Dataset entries
Segment Open
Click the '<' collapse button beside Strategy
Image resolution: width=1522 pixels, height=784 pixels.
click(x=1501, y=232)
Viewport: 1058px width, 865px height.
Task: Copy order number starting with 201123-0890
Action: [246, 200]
Segment Closed
* Work task
What is needed is an exact restatement of every record above.

* Response for this exercise
Click the '<' collapse button beside Strategy
Image resolution: width=1522 pixels, height=784 pixels.
click(x=1501, y=232)
Viewport: 1058px width, 865px height.
Task: Copy order number starting with 201123-0890
Action: [246, 200]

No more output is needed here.